# Review "the CandleMakers Store?"



## Parke Co. Grapevine (Oct 22, 2014)

Does anyone have experience with  the Candlemakers Store, in Ohio? They appear to be a big wholesale, manufacturer of fragrances and candle / soap ingredients. They mostly focus on candlemaking but say that all their fragrance oils are skin safe, safe to use in HP and CP and MP soaps, as well as other bath products. They do have a huge selection. They also claim that their oils are more concentrated than many for sale elsewhere. Any opinions and reviews to share?

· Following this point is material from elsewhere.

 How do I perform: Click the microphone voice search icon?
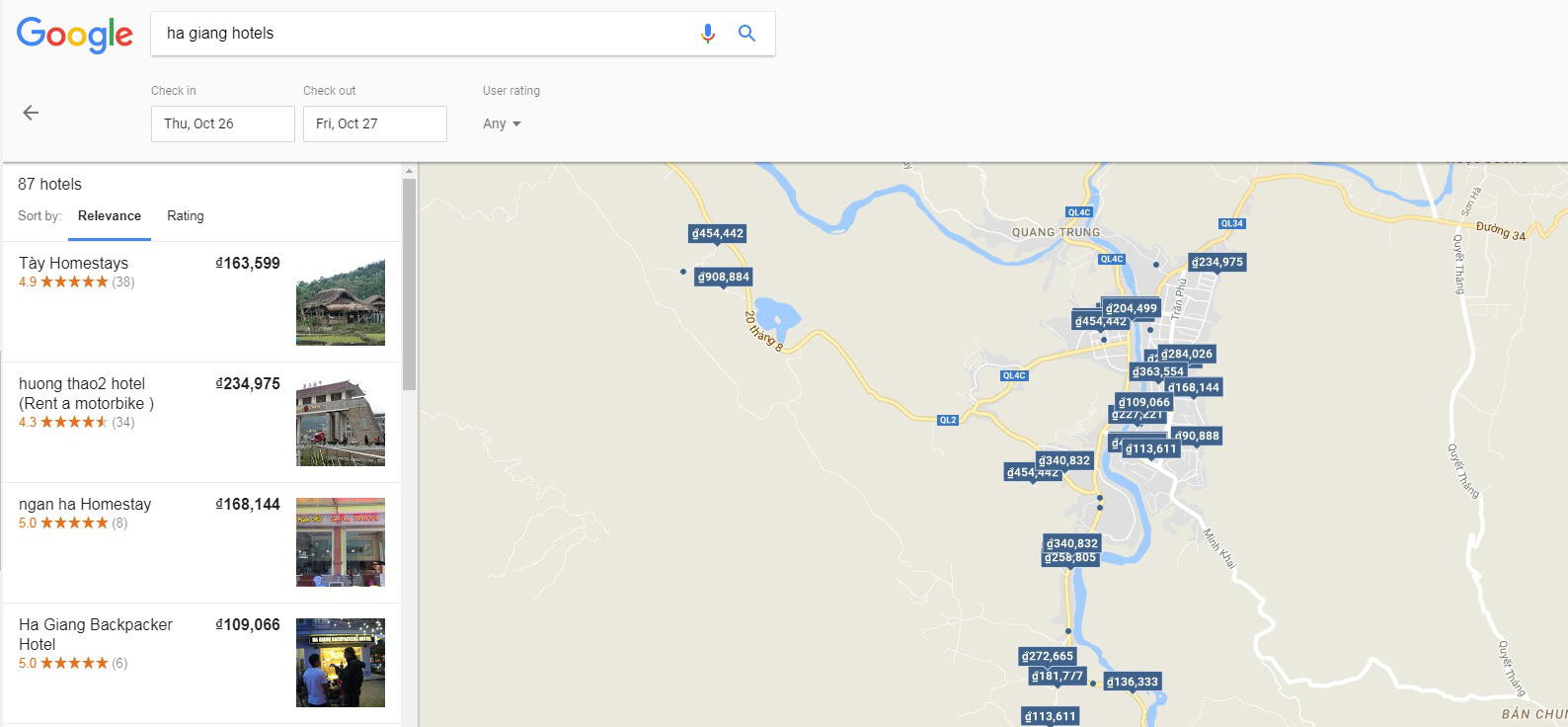pyautogui.click(x=707, y=34)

http://thecandlemakersstore.com/


----------



## new12soap (Oct 23, 2014)

I have ordered from them. Got my order, exactly right, in good time. The ones I have used performed well, if a bit light. In fact, I need to reorder some faves.

They do have a huge selection. My only issue is that on many of them with odd non-obvious names, you have NO idea what they are because they don't provide any descriptions. They don't want to steer or influence the perception... 'k.

I do not find any of their scents to be stronger than elsewhere, as I said they are somewhat light to me. However, I do HP almost exclusively and fragrance at around 3%, so I am sure I could easily go a little higher.

As I also mentioned, I need to reorder, so I will use them again. I say they are worth a shot.


----------